Joe Warfield, 77, a long time volunteer from Reisterstown,… (Brendan Cavanaugh/P3 Imaging,…)
February 26, 2011|By Jessica Anderson, The Baltimore Sun
At first, the clear liquid doesn't quite resemble the thick, gooey brown substance dribbled across pancakes and French toast, but naturalists assured the crowds gathered Saturday at Oregon Ridge Park that the sap tapped from maple trees, with a little elbow grease, would make maple syrup.
Several hundred came for tours led by the Baltimore County park employees over the weekend for the annual Maple Sugar Weekend held each February, when weather conditions help the flow of sap with cold nights and warmer days.
"It was really informational," said Lawrence Almengor of Harford County, who came with his wife, three young children and his parents. He said he and his wife, Briana Almengor, home-school their 6-year-old twin sons Tucker and Judah and daughter Bella, 4.
"Anything they can experience hands-on like that is great," said Briana Almengor.
Lawrence Almengor said his kids weren't the only ones learning. "I didn't know you could make sap using different trees," he said.
"I didn't realize it wasn't sticky, I learned a lot," his wife said, adding that she didn't realize that Maryland had its own maple syrup producers.
The state is not among the top 10 maple producers, but several farms continue to tap sap, mostly in Western Maryland, where Garrett County was the maple capital of the U.S. in 1928, according to a 2009 Frederick News-Post article.
On Saturday, the Almengor family, along with about 30 others, followed park naturalist Aaron Sass for an afternoon tour outside the park's nature center off Beaver Dam Road in Cockeysville.
"What tools do we need?" he asked the group. One boy shouted out, "A chainsaw."
A few adults chuckled, as Sass responded, "What we actually used is a drill," showing the crowd a hand drill.
"This will allow us to get a little sap, but will allow the tree to recover," he said. He then showed the group how to make the spile, which helps the water sap drain from a tree.

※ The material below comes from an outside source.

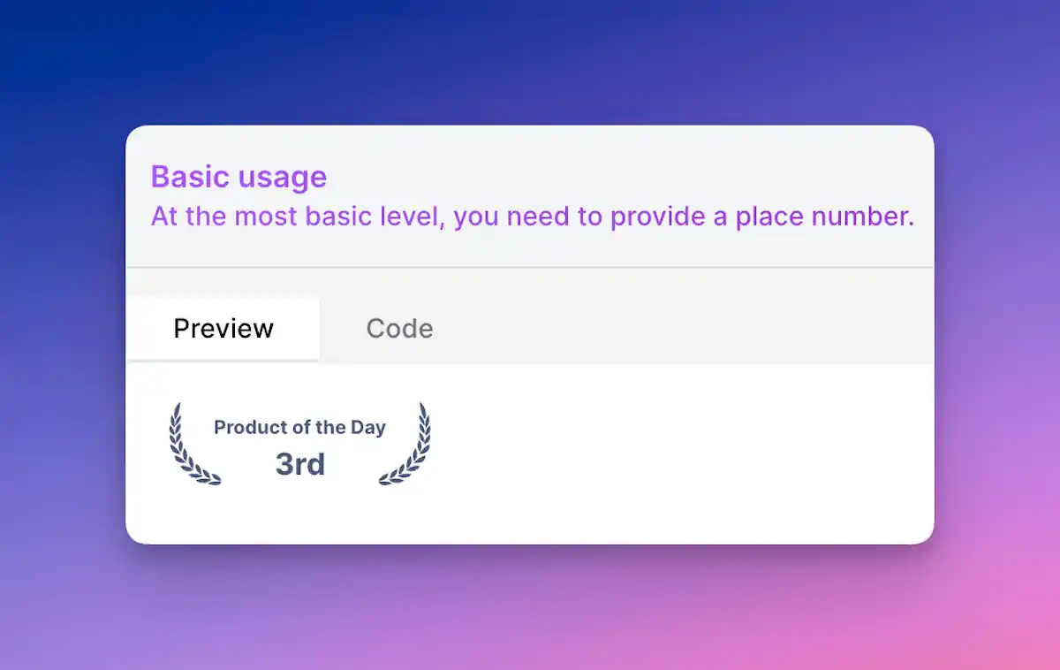Click the center of the award emblem
Viewport: 1060px width, 670px height.
click(299, 444)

He stopped at one "super sweet" maple, which because of select breeding had the highest concentration of sugar, at about 2 percent. He pulled off the plastic milk jug already in place and the kids each got a turn to taste the sap dripping from the spile.

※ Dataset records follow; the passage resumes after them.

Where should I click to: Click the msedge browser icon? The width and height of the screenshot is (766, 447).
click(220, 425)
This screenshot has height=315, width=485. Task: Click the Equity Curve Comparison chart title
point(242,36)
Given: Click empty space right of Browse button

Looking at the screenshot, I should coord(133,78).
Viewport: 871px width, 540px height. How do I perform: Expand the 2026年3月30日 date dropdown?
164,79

After a short hike. the group selected a box elder maple as the source for sap to make their own syrup. Sass looked it over for other holes, reminding the crowd that too many will kill the tree, and stuck the drill into the gray bark.
As he held it in place, each kid got a chance to help turn the hand drill. He used a hammer to drive the spile into the tree and placed an apple cider jug underneath to catch the light drip.
Back near the nature center building, the group watched as volunteers boiled the watery sap, removing the water and creating a thick mixture. Everybody got to try a sample — first of the sap, which tasted like a melted snowball, and then of dollops of the sweet brown syrups made from different trees.
Syrup from the "Maple Syrup Weekends" is poured over pancakes at the annual pancake breakfast at the Oregon Ridge Lodge, held on the first weekend in March, from 8 a.m. to noon each day.